Pin Tokio threads to specific CPU cores for better cache locality and performance:
{
  "tokio": {
    "worker_threads": 4,
    "affinity": "0-1,12-13"
  }
}
affinity
string
CPU core affinity specification. Use ranges (0-3) or individual cores (0,2,4) separated by commas.
Use cases:
  • NUMA systems: Pin to cores on the same NUMA node as your network interface
  • Hyper-threading: Use physical cores (e.g., “0-3,8-11”) or separate logical cores
  • Shared systems: Reserve specific cores for the plugin

Channel Capacity Tuning

Per-Connection Channel Capacity

{
  "grpc": {
    "channel_capacity": "100_000"
  }
}
channel_capacity
integer
default:"250000"
Capacity of the channel per gRPC connection.
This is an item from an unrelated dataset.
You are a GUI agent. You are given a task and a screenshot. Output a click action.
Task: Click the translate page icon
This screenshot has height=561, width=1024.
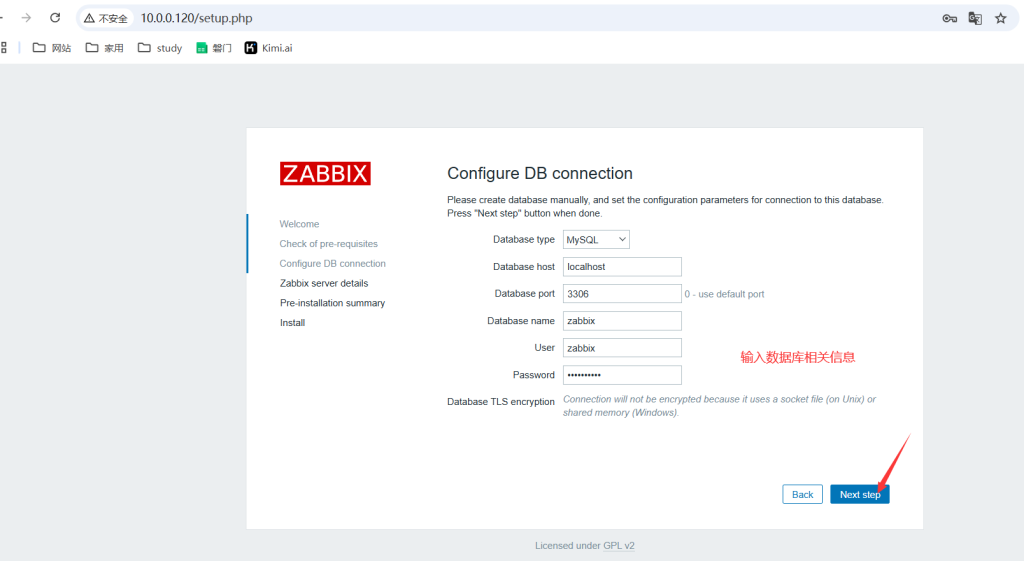coord(975,18)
Increase for high-throughput clients.
Recommendations:
  • Default: 250,000 (works for most cases)
  • High-frequency traders: 500,000 - 1,000,000
  • Low-resource environments: 50,000 - 100,000
Higher channel capacity increases memory usage. Monitor memory consumption when increasing this value.

Snapshot Channel Capacity

For snapshot operations (initial account loading):
{
  "grpc": {
    "snapshot_plugin_channel_capacity": null,
    "snapshot_client_channel_capacity": "50_000_000"
  }
}
snapshot_plugin_channel_capacity
integer
default:"null"
Capacity of the channel used for accounts from snapshot. When set, blocks validator startup if limit is reached.
snapshot_client_channel_capacity
integer
default:"50000000"
Capacity of the client channel for snapshot data.

Compression Settings

Configure compression algorithms for optimal bandwidth/CPU tradeoff:
{
  "grpc": {
    "compression": {
      "accept": ["gzip", "zstd"],
      "send": ["gzip", "zstd"]
    }
  }
}
compression.accept
array
default:"[\"gzip\", \"zstd\"]"
Compression algorithms accepted from clients.
compression.send
array
default:"[\"gzip\", \"zstd\"]"
Compression algorithms used when sending data to clients.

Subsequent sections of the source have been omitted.